BTW, if you have a wound in addition to radiation exposure, you are much worse off. The progenitors of the blood cells that promote healing are among the most radiation-sensitive tissues in the body because they are always actively dividing.
Robert Sneddon
More pedantry: radioactive material doesn’t “glow” unless it is engineered to emit light, usually by encapsulating it in something that fluoresces. I have a tritium “light” to hand, it contains a small amount of radioactive tritium gas in a plastic capsule made from fluorescent material. The radiation (for tritium, that would be a beta particle) pumps the fluorescent coating and it emits light. I suspect the reporting of the Cs-137 source incident in Brazil Cheryl quoted was enhanced by the people who wrote it.
The “radioactive glow” belief probably derives from picture of Cherenkov radiation which is an effect seen in swimming-pool reactors where light is produced as nuclear particles emitted from the reactor core slow down in the cooling and shielding water. I’ve seen it myself, a long time back and it’s spectacular but not intrinsic to radioactive material by itself.
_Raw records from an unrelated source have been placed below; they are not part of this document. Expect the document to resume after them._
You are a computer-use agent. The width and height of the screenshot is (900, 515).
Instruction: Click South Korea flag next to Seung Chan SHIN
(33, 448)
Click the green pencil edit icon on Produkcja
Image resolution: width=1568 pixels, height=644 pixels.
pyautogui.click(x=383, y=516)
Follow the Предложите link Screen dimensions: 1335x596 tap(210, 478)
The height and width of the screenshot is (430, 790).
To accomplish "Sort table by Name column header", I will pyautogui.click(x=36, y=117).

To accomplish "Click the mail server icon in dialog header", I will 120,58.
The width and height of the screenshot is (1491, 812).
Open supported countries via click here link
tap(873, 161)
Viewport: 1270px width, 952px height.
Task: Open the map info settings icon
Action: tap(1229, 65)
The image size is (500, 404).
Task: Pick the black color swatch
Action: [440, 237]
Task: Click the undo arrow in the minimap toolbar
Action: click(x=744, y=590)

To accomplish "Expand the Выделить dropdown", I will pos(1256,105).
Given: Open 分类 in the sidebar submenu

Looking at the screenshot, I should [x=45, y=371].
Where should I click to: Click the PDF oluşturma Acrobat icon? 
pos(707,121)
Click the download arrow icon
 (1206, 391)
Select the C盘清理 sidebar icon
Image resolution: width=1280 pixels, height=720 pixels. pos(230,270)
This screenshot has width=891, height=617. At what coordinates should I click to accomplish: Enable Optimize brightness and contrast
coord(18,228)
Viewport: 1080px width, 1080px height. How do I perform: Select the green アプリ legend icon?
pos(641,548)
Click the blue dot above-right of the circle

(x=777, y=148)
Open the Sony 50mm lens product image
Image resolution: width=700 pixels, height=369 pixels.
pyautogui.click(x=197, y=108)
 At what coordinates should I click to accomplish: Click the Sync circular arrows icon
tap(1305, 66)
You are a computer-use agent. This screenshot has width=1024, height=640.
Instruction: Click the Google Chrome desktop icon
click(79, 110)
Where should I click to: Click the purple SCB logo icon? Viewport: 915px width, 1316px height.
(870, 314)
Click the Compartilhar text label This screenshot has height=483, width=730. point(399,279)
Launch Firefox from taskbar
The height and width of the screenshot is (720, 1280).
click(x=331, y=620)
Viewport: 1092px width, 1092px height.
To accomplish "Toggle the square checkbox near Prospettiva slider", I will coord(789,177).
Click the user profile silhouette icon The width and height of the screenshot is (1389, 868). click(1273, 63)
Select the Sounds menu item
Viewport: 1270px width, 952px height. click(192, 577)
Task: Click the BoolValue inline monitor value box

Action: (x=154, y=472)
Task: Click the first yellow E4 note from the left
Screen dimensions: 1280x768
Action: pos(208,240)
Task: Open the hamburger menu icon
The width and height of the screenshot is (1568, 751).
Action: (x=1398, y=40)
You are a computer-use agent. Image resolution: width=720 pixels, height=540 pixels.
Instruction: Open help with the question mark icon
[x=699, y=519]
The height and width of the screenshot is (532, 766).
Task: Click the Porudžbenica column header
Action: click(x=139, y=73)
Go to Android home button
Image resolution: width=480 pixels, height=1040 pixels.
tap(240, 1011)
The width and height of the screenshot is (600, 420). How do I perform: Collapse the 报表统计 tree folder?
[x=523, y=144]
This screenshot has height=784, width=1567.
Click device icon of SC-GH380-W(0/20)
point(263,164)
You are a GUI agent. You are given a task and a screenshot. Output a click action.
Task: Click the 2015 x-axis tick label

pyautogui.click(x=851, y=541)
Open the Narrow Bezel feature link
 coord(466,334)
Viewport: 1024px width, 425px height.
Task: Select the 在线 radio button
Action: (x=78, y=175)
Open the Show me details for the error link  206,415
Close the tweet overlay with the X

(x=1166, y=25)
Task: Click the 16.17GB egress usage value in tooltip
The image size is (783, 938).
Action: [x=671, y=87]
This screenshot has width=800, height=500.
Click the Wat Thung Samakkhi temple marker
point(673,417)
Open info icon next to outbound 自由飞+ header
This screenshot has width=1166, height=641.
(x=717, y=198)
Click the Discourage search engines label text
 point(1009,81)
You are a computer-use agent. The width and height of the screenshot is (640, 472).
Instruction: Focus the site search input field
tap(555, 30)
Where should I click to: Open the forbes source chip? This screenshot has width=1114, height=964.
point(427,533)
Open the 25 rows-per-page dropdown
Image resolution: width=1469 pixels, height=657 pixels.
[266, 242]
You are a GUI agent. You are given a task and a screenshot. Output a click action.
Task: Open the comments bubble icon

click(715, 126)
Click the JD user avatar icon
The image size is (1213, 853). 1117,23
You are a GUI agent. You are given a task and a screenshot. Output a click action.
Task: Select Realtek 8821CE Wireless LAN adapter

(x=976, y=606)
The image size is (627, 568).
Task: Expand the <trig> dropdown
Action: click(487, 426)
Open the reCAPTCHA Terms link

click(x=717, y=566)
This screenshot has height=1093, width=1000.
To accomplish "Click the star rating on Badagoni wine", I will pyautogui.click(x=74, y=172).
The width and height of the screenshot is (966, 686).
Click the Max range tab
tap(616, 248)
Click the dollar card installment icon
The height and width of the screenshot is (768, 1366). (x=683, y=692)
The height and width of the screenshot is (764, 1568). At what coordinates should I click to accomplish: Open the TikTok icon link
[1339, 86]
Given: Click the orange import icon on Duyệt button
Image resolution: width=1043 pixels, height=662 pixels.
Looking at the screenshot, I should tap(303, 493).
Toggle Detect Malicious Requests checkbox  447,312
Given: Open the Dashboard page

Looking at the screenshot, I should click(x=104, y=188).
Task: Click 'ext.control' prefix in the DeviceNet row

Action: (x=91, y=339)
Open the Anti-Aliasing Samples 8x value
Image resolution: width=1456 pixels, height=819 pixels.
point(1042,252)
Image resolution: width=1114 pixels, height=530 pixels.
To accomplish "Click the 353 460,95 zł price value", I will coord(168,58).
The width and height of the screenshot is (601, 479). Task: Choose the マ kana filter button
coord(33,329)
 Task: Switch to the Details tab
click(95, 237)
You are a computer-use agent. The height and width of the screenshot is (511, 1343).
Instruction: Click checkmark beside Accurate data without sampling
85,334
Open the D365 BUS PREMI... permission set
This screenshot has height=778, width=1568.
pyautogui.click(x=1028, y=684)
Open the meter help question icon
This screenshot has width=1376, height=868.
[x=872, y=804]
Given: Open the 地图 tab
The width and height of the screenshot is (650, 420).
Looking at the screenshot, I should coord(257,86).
As for irradiation incidents, the Tokaimura accident in 1999 killed two people when solutions of enriched uranyl nitrate in water reached criticality and flooded the workspace with neutrons and gamma radiation.
Gemina13
@Cheryl Rofer: And it took Litvinenko three weeks to die an agonizing death.
A friend of mine and I once discussed the criticality accidents of both Slotin and Harry Daghlian. I’d never seen the photos before, though, and I included the link to them when reposting this. She saw it and commented, “The era of ‘let’s pick this up with a screwdriver!’ is fucking maddening.”
Cheryl Rofer
@Robert Sneddon: Reports of other incidents with cesium chloride sources describe the material as glowing blue. I also recall going into an actinide lab at night to see solutions that glowed different colors. Perhaps it’s the chloride fluorescing in the case of cesium chloride. But the the attractiveness of the material was attributed to the glow. Glowing face paint. Cool.